Comparison of navigation trajectories (orange) in an office environment. A, B, and C indicate areas that the robot traverses in sequence. (a) shows that the robot using the SRU memory module successfully navigates through two dead ends and reaches the goal while adapting to changes in the environment (the blocker located in area A was initially set and later removed). (b) illustrates that the baseline model with a standard LSTM fails to reach the goal and repeatedly loops between the dead-end areas C and B.

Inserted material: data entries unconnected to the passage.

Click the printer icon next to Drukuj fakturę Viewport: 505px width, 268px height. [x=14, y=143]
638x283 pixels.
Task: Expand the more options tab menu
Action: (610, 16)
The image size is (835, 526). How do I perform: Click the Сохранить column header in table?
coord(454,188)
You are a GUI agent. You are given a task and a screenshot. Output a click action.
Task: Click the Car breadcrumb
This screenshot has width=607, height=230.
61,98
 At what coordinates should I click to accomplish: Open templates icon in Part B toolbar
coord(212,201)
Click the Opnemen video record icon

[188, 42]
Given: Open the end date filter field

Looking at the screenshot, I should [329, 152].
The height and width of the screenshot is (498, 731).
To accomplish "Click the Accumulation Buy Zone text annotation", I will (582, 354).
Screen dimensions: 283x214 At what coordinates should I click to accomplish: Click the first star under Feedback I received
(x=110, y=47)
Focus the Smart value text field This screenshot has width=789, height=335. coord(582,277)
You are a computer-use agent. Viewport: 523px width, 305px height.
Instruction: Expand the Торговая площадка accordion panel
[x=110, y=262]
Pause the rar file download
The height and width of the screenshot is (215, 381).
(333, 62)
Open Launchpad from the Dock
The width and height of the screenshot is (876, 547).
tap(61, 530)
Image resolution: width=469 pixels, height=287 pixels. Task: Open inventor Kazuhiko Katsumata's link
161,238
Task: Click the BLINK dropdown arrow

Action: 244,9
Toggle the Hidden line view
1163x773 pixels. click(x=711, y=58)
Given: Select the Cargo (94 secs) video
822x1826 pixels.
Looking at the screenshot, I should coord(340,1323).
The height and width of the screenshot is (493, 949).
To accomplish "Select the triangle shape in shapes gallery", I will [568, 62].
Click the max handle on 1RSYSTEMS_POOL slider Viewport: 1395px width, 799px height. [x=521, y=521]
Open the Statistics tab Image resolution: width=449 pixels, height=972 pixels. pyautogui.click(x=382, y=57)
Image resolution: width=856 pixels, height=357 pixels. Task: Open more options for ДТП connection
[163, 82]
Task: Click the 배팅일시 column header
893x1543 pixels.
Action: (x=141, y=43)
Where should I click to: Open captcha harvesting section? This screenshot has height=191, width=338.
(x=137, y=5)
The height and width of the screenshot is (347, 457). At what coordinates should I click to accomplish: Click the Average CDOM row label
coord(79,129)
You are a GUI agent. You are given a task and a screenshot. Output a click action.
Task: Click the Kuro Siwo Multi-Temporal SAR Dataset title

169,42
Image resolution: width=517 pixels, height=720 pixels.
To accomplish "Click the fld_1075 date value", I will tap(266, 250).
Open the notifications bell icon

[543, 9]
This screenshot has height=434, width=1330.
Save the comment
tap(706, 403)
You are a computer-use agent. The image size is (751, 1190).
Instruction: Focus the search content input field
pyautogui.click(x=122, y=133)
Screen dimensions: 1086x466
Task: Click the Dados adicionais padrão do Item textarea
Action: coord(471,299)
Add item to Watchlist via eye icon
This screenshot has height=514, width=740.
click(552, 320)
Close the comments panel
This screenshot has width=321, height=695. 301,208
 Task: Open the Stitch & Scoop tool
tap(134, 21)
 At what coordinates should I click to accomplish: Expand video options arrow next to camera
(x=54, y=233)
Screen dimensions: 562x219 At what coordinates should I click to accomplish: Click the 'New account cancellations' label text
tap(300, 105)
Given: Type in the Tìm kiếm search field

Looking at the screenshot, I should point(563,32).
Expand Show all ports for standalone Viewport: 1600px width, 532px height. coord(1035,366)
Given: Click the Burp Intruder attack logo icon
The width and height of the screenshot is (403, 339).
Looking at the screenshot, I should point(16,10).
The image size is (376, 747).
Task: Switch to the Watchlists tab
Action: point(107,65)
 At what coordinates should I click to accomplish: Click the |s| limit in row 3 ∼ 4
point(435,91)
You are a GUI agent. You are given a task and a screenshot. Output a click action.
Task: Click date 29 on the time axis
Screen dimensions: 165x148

To further evaluate the generalization and performance of the proposed network architecture in long-horizon navigation tasks, we conduct experiments in a variety of real-world environments—including an indoor campus main hall, outdoor terrace areas, and forest environments—using the same pretrained encoder and navigation policy (see Figure 18). In these experiments, the robot is tasked with navigating to a designated goal and returning to its starting point. Note that the policy is designed to maintain episodic memory only between the start and the goal and is reset when a new goal is given. The results demonstrate that the policy generalizes effectively to unseen environments, handling diverse obstacles such as walls, stairs, vegetation, bushes, and trees, as well as navigating uneven terrains. Additionally, the policy adapts to larger-scale scenarios, including extended goal distances of more than 70 m and traversing over 100 m, as shown in Figure 18(c). Note that the maximum start-goal distance during RL training is 30 m. The figures show the trajectories of the robot successfully navigating through these environments, with point clouds generated from the state estimation module (Chen et al., 2023) provided solely for visualization. Note that, due to the absence of a dedicated mapping module or loop closure mechanism, the trajectories shown may exhibit some drift and errors.

Figure 18.

Evaluation of long-range mapless navigation in diverse real-world environments: (a) main hall of a university, (b) outdoor terrace, and (c) forest environment with natural obstacles. In each scenario, the robot is tasked with two separate navigation goals (memory reset between goals), resulting in two trajectory segments (orange and blue). Labels A, B, and C mark key areas traversed by the robot.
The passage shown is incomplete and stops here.